Colin Ready checked his monitor clock. Again. Fifteen minutes to his scheduled meeting with the King. Though there was no move on the Havilland front and everything else seemed in good shape, he was apprehensive. Merely entering Hayek’s presence left him exploring the edge of chaos. And today there was something more. Colin detected a difference to the techie chamber’s machine-processed air. There was nervousness beyond his own, a current strange even for this place. He rose and poked his head outside the cubicle’s padded walls. The techies’ central corridor was empty save for the normal wind-down noises of people preparing for Friday departures. Then he caught a hint of something behind him, a tempest brewing beyond the locked trading room doors. He returned to his desk, logged off, and headed out.

There were two ways to Hayek’s penthouse. Since the compound’s side entrance was used mainly by backroom peons, their elevator rose only as high as the fourth floor. It was then necessary to navigate through the twisted passages of accounting and take the stairs up the final flight. But Colin’s work had earned him a trader’s passkey, which meant he could slip through the unmarked security-coded door, cross the trading room, and take the front elevators directly to the realm of clouds and rain.
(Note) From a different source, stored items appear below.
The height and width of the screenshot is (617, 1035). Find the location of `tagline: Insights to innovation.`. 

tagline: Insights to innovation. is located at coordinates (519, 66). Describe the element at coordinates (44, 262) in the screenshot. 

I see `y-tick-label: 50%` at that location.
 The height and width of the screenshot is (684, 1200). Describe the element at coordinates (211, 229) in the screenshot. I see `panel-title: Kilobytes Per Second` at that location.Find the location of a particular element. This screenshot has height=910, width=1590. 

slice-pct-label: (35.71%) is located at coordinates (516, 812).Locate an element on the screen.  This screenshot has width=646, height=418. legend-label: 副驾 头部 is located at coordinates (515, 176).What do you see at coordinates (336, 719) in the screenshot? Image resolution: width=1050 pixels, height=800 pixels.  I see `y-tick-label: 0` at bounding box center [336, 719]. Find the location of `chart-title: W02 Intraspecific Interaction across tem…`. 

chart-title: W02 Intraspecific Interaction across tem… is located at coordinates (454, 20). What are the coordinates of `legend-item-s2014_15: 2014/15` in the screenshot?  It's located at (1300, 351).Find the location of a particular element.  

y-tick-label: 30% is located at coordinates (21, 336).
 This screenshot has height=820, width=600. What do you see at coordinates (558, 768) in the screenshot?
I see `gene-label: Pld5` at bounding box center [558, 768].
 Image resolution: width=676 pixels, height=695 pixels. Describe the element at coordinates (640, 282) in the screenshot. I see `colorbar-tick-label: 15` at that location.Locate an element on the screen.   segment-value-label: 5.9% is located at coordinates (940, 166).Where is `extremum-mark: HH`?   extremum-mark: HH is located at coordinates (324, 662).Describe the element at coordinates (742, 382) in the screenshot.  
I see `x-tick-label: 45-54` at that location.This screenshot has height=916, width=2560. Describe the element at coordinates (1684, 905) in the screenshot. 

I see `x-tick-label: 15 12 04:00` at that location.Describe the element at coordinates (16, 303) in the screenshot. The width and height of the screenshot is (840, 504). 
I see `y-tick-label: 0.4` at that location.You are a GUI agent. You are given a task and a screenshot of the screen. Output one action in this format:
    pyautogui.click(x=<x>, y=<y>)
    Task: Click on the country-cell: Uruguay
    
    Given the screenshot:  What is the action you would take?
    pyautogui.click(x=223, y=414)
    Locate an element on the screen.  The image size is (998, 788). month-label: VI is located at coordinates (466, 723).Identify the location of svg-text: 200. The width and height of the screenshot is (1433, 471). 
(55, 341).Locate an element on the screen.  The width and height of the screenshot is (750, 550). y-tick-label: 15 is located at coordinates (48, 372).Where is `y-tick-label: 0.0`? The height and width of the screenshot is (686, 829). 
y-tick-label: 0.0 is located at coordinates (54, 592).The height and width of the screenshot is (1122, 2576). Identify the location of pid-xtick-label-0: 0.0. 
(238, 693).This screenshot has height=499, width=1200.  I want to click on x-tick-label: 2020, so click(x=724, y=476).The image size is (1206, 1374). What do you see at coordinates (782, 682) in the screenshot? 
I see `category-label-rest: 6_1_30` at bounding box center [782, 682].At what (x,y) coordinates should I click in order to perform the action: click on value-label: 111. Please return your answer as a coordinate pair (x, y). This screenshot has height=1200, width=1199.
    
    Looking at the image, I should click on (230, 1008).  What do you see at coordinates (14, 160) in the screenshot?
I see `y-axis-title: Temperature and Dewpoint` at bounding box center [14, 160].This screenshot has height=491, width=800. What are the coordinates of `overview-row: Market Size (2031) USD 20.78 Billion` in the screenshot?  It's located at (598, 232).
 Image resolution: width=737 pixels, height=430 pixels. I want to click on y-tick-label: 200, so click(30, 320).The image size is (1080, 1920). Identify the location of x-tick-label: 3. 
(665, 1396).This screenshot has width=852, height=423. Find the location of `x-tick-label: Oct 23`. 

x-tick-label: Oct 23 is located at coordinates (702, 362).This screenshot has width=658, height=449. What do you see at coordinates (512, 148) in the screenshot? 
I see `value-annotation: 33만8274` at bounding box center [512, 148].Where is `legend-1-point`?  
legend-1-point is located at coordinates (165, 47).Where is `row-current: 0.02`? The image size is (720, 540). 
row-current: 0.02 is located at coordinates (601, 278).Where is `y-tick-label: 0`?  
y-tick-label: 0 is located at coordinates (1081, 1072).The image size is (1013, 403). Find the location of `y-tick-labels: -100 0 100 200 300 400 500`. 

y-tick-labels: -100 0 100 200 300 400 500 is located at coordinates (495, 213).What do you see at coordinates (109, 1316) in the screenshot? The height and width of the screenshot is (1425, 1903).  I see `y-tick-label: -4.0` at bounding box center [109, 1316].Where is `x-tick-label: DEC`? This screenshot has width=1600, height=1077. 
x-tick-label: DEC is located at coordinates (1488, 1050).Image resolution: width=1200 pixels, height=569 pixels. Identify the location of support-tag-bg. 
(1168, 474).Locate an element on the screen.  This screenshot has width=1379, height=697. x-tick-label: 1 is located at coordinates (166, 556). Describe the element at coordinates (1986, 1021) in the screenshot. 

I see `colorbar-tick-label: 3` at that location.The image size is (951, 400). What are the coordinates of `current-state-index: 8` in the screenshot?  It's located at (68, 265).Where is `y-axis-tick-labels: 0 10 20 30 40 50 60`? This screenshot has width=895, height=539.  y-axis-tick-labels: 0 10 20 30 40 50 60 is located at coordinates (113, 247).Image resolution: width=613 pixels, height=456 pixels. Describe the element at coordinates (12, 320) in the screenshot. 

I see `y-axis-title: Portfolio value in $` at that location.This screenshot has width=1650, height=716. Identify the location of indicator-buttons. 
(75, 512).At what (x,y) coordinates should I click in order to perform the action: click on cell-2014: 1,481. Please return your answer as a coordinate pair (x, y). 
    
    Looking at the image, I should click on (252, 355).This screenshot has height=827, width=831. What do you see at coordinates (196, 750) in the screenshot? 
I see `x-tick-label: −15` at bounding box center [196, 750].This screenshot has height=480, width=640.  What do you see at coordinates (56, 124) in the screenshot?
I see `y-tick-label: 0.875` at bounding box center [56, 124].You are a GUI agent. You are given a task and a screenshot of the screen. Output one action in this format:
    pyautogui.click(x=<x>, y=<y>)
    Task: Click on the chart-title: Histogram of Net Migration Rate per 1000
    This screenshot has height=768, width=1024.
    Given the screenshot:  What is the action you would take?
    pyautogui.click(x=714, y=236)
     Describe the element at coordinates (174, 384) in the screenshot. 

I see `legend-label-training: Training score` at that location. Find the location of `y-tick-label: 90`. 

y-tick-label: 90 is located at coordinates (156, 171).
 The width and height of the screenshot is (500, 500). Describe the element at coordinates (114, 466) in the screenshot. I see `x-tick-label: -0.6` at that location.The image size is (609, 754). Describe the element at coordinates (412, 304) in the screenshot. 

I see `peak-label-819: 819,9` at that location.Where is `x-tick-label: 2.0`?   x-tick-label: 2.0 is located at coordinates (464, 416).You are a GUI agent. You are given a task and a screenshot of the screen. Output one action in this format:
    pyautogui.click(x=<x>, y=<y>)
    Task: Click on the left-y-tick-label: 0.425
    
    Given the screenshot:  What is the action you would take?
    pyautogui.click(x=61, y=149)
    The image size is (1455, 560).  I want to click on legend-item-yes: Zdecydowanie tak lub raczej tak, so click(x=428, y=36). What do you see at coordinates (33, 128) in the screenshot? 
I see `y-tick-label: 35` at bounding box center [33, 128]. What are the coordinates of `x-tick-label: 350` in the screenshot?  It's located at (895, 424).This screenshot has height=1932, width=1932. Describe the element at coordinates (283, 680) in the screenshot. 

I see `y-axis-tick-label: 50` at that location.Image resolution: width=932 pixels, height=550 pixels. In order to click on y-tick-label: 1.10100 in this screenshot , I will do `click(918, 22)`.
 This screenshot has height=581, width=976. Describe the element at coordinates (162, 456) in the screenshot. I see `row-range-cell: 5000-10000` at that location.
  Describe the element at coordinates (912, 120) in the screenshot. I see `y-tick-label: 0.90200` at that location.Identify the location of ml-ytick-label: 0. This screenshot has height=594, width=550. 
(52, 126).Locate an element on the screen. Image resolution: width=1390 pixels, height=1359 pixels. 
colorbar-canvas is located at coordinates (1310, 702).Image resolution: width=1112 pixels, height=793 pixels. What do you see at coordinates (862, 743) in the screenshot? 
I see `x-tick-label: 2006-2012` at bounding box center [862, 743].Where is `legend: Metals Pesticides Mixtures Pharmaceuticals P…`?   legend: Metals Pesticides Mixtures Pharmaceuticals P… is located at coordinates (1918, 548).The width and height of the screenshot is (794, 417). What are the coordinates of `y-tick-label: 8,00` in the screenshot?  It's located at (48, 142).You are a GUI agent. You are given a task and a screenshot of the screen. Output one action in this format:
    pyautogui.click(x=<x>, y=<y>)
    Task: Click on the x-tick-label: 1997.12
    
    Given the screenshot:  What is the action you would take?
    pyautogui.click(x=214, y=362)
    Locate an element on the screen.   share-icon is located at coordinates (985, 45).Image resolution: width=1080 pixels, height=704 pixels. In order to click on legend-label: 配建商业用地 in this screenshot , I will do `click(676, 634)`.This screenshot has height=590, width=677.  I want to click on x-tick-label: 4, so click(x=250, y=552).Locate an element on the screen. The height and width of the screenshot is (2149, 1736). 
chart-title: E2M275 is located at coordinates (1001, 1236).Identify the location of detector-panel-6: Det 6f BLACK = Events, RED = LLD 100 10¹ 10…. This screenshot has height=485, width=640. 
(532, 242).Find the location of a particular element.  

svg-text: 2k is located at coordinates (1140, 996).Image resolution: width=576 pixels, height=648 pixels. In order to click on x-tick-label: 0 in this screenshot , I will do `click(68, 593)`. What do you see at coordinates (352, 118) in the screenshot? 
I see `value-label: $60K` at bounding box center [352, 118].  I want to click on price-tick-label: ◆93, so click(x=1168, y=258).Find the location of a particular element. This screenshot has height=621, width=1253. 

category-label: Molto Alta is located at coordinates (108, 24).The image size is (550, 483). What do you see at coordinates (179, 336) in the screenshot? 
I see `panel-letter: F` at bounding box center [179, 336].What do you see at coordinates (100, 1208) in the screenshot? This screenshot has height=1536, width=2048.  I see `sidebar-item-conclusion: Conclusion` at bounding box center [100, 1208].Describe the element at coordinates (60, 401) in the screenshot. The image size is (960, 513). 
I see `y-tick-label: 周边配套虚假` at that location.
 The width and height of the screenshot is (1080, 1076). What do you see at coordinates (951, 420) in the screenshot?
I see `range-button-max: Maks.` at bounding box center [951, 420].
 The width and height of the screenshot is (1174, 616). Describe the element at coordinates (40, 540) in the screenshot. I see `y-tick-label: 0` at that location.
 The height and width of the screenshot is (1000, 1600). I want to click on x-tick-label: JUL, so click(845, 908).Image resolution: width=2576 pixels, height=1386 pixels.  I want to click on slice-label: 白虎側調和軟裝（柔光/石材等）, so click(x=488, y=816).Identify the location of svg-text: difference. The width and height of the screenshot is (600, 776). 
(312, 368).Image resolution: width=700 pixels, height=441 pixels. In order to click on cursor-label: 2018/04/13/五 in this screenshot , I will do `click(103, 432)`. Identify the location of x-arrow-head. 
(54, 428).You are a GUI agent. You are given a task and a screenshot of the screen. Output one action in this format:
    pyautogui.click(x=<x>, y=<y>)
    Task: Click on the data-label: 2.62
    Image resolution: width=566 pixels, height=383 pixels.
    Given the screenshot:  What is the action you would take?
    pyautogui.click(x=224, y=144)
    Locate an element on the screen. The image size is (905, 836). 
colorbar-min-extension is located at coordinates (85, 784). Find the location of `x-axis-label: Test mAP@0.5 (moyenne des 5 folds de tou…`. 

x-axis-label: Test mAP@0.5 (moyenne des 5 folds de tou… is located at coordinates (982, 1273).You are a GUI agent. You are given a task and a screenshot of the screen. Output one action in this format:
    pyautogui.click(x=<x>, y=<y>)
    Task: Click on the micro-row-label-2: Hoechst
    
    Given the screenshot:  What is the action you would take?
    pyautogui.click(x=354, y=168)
He slipped his key into the magnetic slot and entered bedlam. He counted five different battles raging at various points around the trading floor. Edging along the back wall, Colin was pleased to see that his hypersensitive radar had been giving accurate readings. Friday afternoons were usually fairly soporific, the only action coming from traders desperate to balance impossible positions. Today was ground zero.

Normally Colin considered such energy to be a serious kick. Today, the mothlike existence so close to Hayek’s flame left him shaken and separate. He found himself forming dialogue for Lisa Wrede, the young lady who had never agreed to visit this world, and who in fact had wanted nothing more than to draw him away. He had often tried to describe the manic power of such unbridled avarice, wanting her to see how laboring in this secret realm was for him a major league rush. Lisa had responded with either loathing or pity, two great potions for inciting quarrels.

To Colin’s right, the spot desks took up by far the largest section of the floor, as Hayek was a huge player on the international forex markets. Forex was the standard way to denote all foreign exchange dealings. Each desk was assigned one or two specific tasks-dollar-mark, yen-mark, franc-pound, and so on. Each trader answered to a senior trader, who was assigned a certain amount of daily bread. Usually a senior trader handled between a half and three-quarters of a billion dollars in outstanding debt at any given time. Each junior trader under him or her was assigned a lesser amount, depending on seniority and track record. A junior trader was also licensed to trade up to a certain amount without looking for the senior trader’s approval. This amount was usually granted in ten-million-dollar increments. A trader’s limit was raised or lowered depending on his record of profitability and was reassessed every other week. Limits were reviewed more frequently only if the trader moved close to the ax. When a trader carried a loss situation for too long-say, forty-eight hours-or went over his loss budget at evening closedown, that trader was history.